EXERCISE INPUT ->
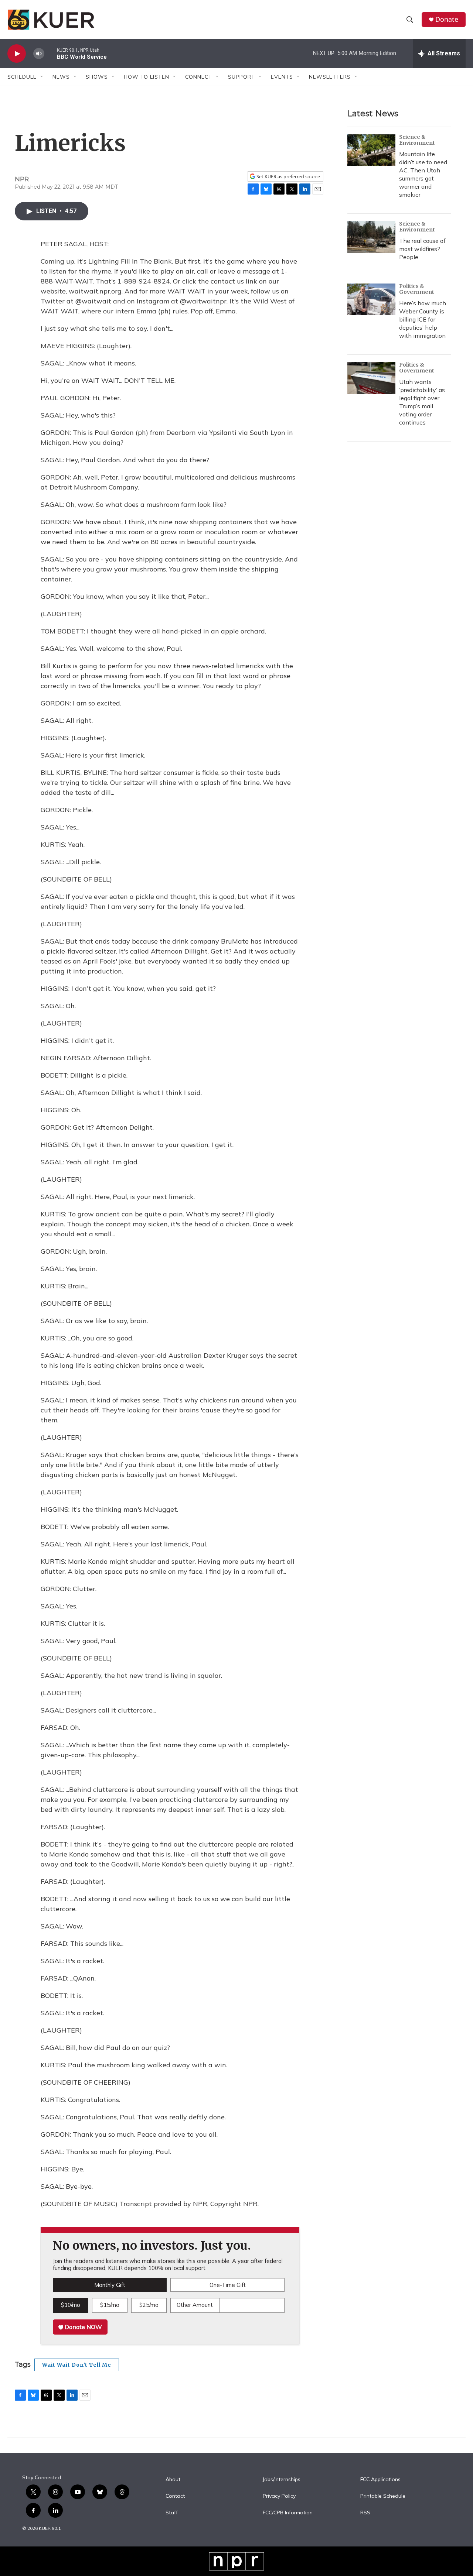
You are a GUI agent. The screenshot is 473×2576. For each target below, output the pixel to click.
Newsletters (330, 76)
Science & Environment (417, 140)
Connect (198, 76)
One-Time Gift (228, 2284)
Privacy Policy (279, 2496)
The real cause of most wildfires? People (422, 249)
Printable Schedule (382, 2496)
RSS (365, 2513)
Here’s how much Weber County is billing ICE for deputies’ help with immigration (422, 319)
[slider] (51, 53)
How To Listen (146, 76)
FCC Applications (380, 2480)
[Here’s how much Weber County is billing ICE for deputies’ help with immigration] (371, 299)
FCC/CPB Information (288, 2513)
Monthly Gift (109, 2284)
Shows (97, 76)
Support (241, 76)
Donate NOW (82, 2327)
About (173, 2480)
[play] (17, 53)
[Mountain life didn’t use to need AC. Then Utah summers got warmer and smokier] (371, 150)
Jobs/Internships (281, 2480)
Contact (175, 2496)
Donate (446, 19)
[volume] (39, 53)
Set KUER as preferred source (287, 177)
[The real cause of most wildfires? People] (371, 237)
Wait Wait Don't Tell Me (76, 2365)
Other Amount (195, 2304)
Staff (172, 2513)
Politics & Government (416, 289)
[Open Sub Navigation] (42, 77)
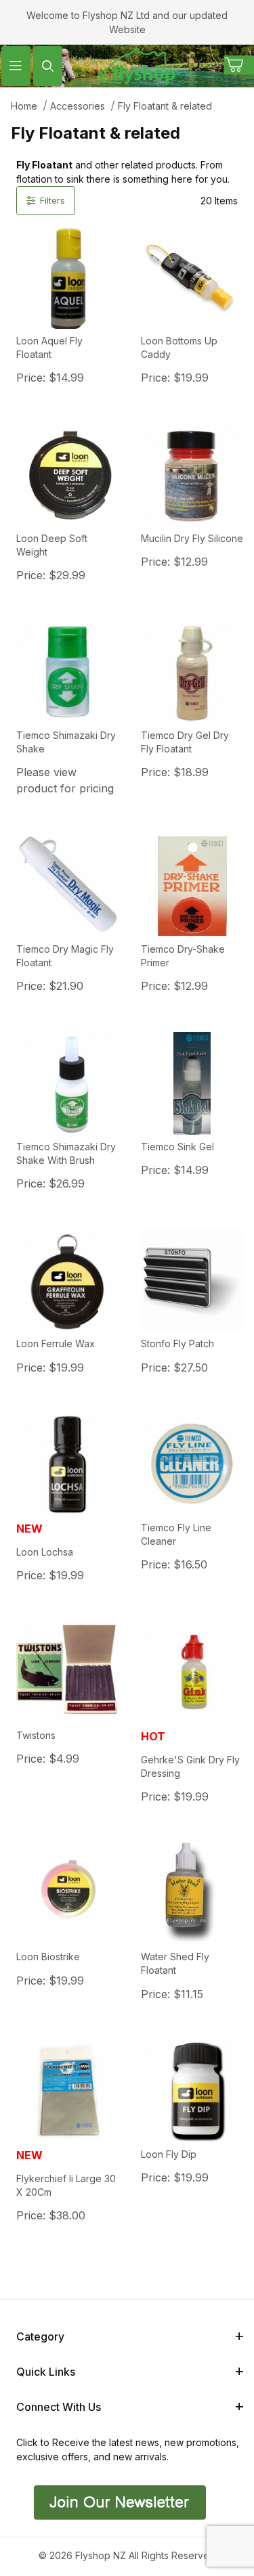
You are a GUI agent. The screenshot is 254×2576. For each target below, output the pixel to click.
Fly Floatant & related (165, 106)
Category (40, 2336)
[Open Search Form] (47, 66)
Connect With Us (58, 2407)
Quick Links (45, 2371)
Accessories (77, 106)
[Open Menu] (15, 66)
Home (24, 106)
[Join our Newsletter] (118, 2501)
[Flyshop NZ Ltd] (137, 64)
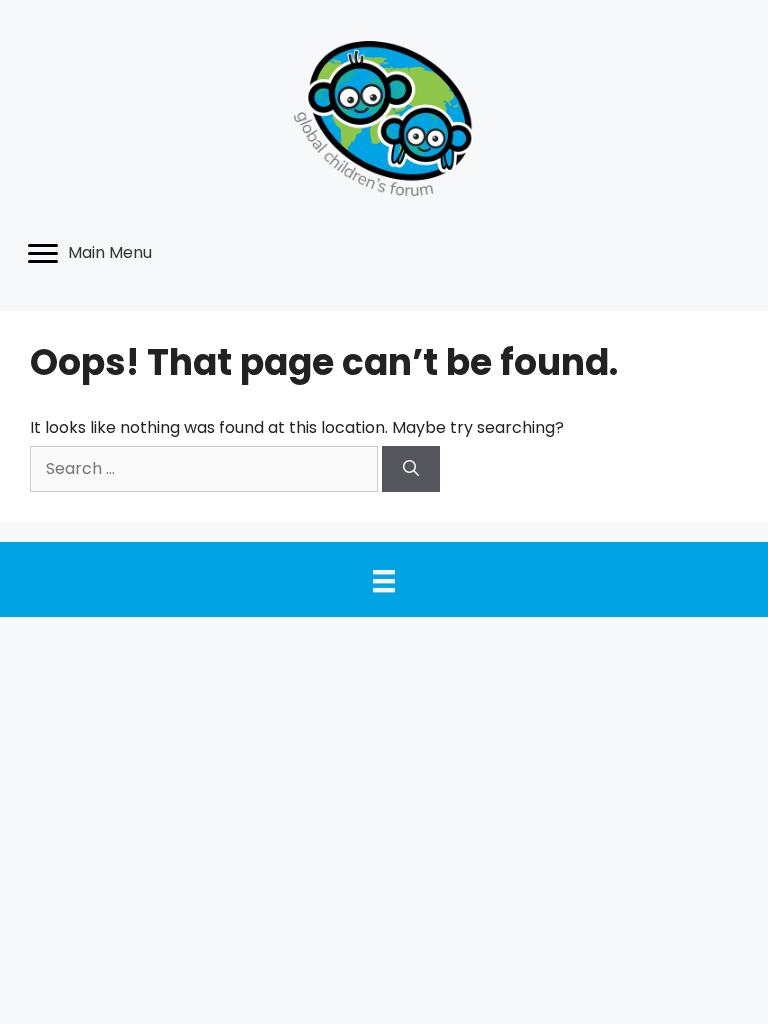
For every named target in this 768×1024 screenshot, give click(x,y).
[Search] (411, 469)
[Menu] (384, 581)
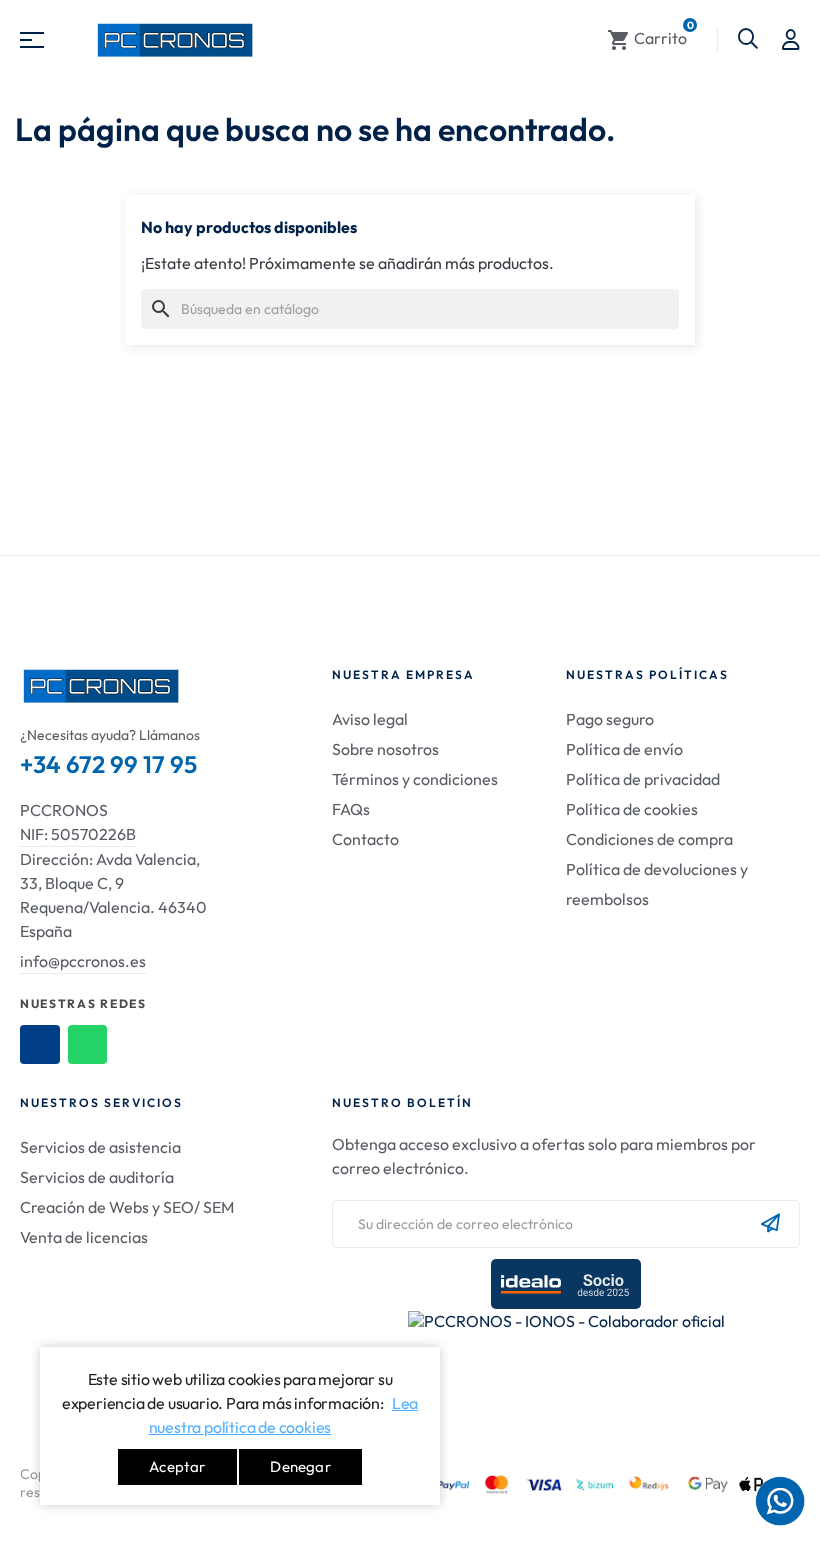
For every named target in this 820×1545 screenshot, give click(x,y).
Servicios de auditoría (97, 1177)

WHAT YOU SHOULD DO -> Wherever a line of the entries holds the string "billing", copy that line.

FINISHED EXERCISE ->
Here’s how much Weber County is billing ICE for deputies’ help with immigration (422, 319)
[Here’s how much Weber County is billing ICE for deputies’ help with immigration] (371, 299)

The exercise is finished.